Angka kematian Buruh Migran Indonesia (BMI) di Singapura terhitung tinggi. Baru memasuki awal tahun 2012, sudah tercatat 3 BMI meninggal. BMI tersebut adalah Siti Sumarni dari Cilacap yang diindikasi bunuh diri, Alifatul Agustina Eva Fatma dari Kediri dan Ririn Handayani dari Malang yang jatuh dari apartemen. Pada tahun sebelumnya (2011) kasus BMI meninggal juga masih didominasi jatuh dari apartemen sebagai penyebabnya.

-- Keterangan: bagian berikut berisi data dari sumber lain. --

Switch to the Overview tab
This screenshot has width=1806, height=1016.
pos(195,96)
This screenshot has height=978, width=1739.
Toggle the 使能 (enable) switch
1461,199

Beberapa penyebab kematian BMI di Singapura antara lain bunuh diri, jatuh dari apartemen, sakit, korban pembunuhan, dan kecelakaan lalu lintas. Jika mengamati lebih rinci soal penyebab kematian BMI, maka kematian akibat jatuh dari apartemen merupakan penyebab kematian yang paling banyak ditemukan. Satu hal yang menjadi pertanyaan adalah mengapa kasus semacam ini jarang dialami Pekerja Rumah Tangga (PRT) dari negara lain?.
Jika melihat fakta yang terjadi, seolah-olah kasus PRT meninggal di Singapura hanya terjadi pada PRT asal Indonesia saja. Lantas apa penyebabnya?, mengapa kematian akibat terjatuh dari apartemen sedemikian menjadi pola?. Apakah korban meninggal akibat jatuh dari apartemen juga menjalani otopsi?. Adakah sesuatu yang dirasa aneh?. Demikianlah deret pertanyaan muncul di benak banyak orang.

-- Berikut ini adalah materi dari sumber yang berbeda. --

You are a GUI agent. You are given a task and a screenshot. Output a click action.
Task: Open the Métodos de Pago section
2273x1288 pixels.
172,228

“Banyak di antara para BMI di Singapura yang berada di bawah umur. Agen-agen di Indonesia merekrut mereka dari pedesaan dan orang tua mereka mengizinkan anak remajanya pergi bekerja ke luar negeri, termasuk Singapura. Sementara jika melihat pekerja Philipina di Singapura, mereka seakan tampak lebih dewasa dan berpendidikan. Sebagian besar dari mereka sudah bisa berbahasa Inggris, sehingga mampu berkomunikasi dengan majikan dan mencari tahu apa yang harus dilakukan saat ada masalah”, tutur Bridget Tan, Presiden HOME Singapura, sebuah organisasi non pemerintah yang memperhatikan kesejahteraan pekerja asing terutama PRT.
Menurut Shanny, salah satu pegiat HOME Kartini, PRT asal Indonesia di Singapura masih rentan mendapat tekanan mental yang mampu membuat mereka depresi.
“Melihat dari pengalaman saya memiliki tetangga, ternyata saya melihat kawan saya bekerja tanpa atau kurang cukup makanan, majikan mereka selalu mengomel pada pekerjaan yang dilakukannya beginilah, begitulah, kurang ini, kurang itu. Jadi banyak PRT selain sakit secara fisik juga mengalami tekanan mental atau pikiran”, tutur Shanny, anggota HOME KARTINI,Singapura.